September 27, 2024
The federal Education Department has intervened in a foreign interference scandal at the Australian National University, after a defence scientist accused an academic with Russian ties of seeking help to procure a government security clearance.
Federal Education Minister Jason Clare said "protecting against foreign interference at our universities is critical".
"Australia's law enforcement and intelligence agencies will assess, investigate, disrupt and, where possible, prosecute acts of foreign interference," he told The Australian on Thursday.
"Universities are attractive targets for foreign interference, given their world-leading research and role in shaping public debate in Australia."
Mr Clare said the government's University Foreign Interference Taskforce set guidelines for universities to manage foreign interference.
"Universities should comply with those guidelines," he said.
A spokesman for Mr Clare said "the Department of Education has contacted the ANU to ensure they have adhered to the foreign interference guidelines regarding this matter".
The ANU, based in Canberra, is the top academic recruiting ground for Australian spies and military personnel.
Mr Clare's remarks follow The Australian's revelation on Thursday that a defence scientist working on sensitive national security research had accused an ANU academic with Russian ties of seeking help to procure a government security clearance.
The researcher had warned of the potential for foreign interference at the ANU, which collaborates with Australia's defence and intelligence agencies as well as Chinese institutions.
The academic who has ties to Russia has denied the allegation.
The researcher had cut ties with the academic and insisted his work be supervised by someone with an Australian security clearance. ANU, however, transferred the work to another academic who trained at a Chinese university flagged by the Australian Strategic Policy Institute as having links to the Communist Party and Chinese defence industries.
The opposition's spokesman on home affairs and cyber security, senator James Paterson, said as a major defence research university, the ANU must "demonstrate it is taking action to address these serious allegations".

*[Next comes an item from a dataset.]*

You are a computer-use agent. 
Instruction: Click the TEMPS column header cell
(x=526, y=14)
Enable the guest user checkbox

"It's no longer tenable to plead ignorance," he said on Thursday.
"By now, universities should have incredibly robust policies in place to manage the increasingly fraught national security environment. Allegedly allocating the supervision of sensitive research to a supervisor from a PRC-linked university is inexplicable in this day and age, and suggests a major failure of process."

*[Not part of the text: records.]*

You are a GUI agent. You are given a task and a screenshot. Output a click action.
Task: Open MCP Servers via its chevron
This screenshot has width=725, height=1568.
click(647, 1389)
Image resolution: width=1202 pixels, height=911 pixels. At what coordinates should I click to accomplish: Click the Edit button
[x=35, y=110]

Senator Paterson chaired the parliamentary joint committee on intelligence and security inquiry into national security risks affecting Australia's higher education and research sector in 2022. The committee recommended the government's UFIT help universities to "introduce, maintain and develop relevant training on national security issues for staff and students".
ASIO told the inquiry that the higher education sector was at risk of espionage and foreign interference, warning that "hostile foreign state actors" were attempting to gain insights into international alliances and defence relationships.
"Foreign intelligence services and their proxies are all too willing to take advantage of the openness that is integral to our universities and research institutions to steal intellectual property and cutting-edge technologies," ASIO director-general Mike Burgess told the inquiry.
In October last year, he revealed that ASIO had disrupted a plot for an unnamed "visiting professor" from China, recruited by Chinese intelligence, to infiltrate an unnamed university.
"The Chinese government are engaged in the most sustained, sophisticated and scaled theft of intellectual property and expertise in human history," he told a meeting of Five Eyes intelligence agencies in the US.
A spokesperson for ASIO said it "does not comment on individuals or specific cases ... however, ASIO has routinely warned of threats to academic research."
The ANU has denied whistle-blower protections to its researcher and is refusing to say whether the allegations have been referred to UFIT.
An university spokeswoman on Thursday said "foreign interference is something we take seriously in all that we do .We have robust mechanisms and practices in place, including a group of senior staff reviewing all potential partnerships. International partnerships cannot be entered into without this group's approval.
"We have also partnered with the Australian government to help develop foreign interference guidelines for the entire university sector. ANU is an active member of the University Foreign
Interference Taskforce. For privacy reasons, we do not comment on individual allegations."
ANU chancellor Julie Bishop - the former Coalition foreign minister - did not respond to a request for comment.
Academic collaborations at ANU are sensitive due to the university's many links with defence and intelligence agencies, including a "Co-Lab" with electronic eavesdropping agency the Australian Signals Directorate.
ANU also conducts joint research with the Australian Army Research Centre. "We have an agreement with ANU for the conduct of research, a part of which requires citizenship and a security clearance where required," the centre's director, Colonel Anthony Duus, said on Thursday.